Assignment: Up to and including the line with "The width and height of the screenshot is (1080, 496).", copy the records below exactly from their first line.
[Given information — start]
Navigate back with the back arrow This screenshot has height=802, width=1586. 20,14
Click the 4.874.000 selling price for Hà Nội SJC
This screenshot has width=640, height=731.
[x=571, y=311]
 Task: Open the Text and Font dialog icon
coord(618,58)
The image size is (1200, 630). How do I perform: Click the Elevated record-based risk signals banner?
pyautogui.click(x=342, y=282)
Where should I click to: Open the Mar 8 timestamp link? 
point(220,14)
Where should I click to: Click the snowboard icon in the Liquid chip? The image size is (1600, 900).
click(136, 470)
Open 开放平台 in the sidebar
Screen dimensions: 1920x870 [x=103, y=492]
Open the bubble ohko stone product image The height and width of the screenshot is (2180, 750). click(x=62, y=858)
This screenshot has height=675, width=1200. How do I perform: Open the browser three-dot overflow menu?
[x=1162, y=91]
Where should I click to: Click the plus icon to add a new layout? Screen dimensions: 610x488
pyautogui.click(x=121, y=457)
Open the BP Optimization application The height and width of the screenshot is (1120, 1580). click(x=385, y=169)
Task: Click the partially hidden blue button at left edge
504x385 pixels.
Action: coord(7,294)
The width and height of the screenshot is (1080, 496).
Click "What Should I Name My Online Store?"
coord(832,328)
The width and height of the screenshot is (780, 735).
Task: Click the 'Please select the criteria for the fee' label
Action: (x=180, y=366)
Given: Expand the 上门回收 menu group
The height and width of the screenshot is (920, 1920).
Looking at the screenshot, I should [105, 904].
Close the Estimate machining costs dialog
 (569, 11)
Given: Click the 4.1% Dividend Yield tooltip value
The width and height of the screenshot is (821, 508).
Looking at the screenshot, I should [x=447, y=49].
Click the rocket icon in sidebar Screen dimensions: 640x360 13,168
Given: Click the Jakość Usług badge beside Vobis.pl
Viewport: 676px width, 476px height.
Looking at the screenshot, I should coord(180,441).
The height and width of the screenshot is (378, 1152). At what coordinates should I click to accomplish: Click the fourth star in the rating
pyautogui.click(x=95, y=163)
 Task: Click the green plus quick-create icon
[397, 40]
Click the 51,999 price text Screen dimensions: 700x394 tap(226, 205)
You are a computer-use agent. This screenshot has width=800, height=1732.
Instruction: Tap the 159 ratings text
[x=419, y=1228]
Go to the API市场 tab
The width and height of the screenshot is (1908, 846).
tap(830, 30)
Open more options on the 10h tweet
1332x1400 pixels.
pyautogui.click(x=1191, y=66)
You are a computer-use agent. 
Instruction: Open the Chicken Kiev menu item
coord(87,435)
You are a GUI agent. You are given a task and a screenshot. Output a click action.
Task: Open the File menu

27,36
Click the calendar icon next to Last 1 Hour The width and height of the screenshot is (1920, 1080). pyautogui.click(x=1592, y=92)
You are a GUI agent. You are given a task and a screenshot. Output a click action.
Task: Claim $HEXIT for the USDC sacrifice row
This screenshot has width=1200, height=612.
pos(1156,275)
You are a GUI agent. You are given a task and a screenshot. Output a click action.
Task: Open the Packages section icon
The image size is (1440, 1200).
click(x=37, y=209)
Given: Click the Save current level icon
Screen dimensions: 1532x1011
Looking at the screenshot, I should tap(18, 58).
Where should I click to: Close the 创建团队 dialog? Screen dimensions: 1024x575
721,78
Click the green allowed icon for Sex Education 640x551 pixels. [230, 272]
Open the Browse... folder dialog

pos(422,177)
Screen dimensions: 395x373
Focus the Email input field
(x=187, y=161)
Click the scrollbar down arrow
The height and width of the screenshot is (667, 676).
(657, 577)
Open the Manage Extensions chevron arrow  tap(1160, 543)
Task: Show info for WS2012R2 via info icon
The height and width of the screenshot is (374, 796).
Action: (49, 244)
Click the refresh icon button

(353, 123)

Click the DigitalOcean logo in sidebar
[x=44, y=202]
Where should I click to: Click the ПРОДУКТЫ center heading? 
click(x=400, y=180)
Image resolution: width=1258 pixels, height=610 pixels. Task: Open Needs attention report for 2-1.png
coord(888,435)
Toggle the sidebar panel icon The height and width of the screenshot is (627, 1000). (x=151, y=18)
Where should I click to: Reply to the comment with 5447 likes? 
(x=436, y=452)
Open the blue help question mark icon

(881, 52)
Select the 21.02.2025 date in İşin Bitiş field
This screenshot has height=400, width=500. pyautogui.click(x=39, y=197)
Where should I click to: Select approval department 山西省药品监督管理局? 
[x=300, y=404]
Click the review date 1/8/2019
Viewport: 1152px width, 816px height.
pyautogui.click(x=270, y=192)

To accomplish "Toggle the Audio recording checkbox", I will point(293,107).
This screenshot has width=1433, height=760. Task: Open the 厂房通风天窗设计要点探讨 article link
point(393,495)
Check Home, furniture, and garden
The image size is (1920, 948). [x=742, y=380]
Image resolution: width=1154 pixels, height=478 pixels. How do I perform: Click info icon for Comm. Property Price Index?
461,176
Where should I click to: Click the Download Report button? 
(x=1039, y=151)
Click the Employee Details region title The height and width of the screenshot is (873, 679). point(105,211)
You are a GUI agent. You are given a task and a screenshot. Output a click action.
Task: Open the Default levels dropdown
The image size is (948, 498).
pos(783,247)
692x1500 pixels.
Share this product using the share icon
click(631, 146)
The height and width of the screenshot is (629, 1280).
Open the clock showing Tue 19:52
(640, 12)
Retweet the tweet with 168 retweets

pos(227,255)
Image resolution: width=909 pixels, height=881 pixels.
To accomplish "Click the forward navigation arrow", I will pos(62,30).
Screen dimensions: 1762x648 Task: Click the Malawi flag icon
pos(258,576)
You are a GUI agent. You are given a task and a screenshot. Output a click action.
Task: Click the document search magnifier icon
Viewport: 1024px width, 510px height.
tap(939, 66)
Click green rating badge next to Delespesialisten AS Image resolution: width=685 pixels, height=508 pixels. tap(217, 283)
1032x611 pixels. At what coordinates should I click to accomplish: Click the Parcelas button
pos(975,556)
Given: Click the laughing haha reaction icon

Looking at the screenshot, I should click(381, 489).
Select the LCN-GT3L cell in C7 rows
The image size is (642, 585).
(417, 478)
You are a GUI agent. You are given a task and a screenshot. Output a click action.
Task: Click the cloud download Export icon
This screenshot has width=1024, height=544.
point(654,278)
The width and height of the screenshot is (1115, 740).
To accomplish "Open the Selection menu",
[Given information — finish]
Problem solution:
Navigate back with the back arrow This screenshot has height=802, width=1586. 20,14
Click the 4.874.000 selling price for Hà Nội SJC
This screenshot has width=640, height=731.
[x=571, y=311]
 Task: Open the Text and Font dialog icon
coord(618,58)
The image size is (1200, 630). How do I perform: Click the Elevated record-based risk signals banner?
pyautogui.click(x=342, y=282)
Where should I click to: Open the Mar 8 timestamp link? 
point(220,14)
Where should I click to: Click the snowboard icon in the Liquid chip? The image size is (1600, 900).
click(136, 470)
Open 开放平台 in the sidebar
Screen dimensions: 1920x870 [x=103, y=492]
Open the bubble ohko stone product image The height and width of the screenshot is (2180, 750). click(x=62, y=858)
This screenshot has height=675, width=1200. How do I perform: Open the browser three-dot overflow menu?
[x=1162, y=91]
Where should I click to: Click the plus icon to add a new layout? Screen dimensions: 610x488
pyautogui.click(x=121, y=457)
Open the BP Optimization application The height and width of the screenshot is (1120, 1580). click(x=385, y=169)
Task: Click the partially hidden blue button at left edge
504x385 pixels.
Action: coord(7,294)
The width and height of the screenshot is (1080, 496).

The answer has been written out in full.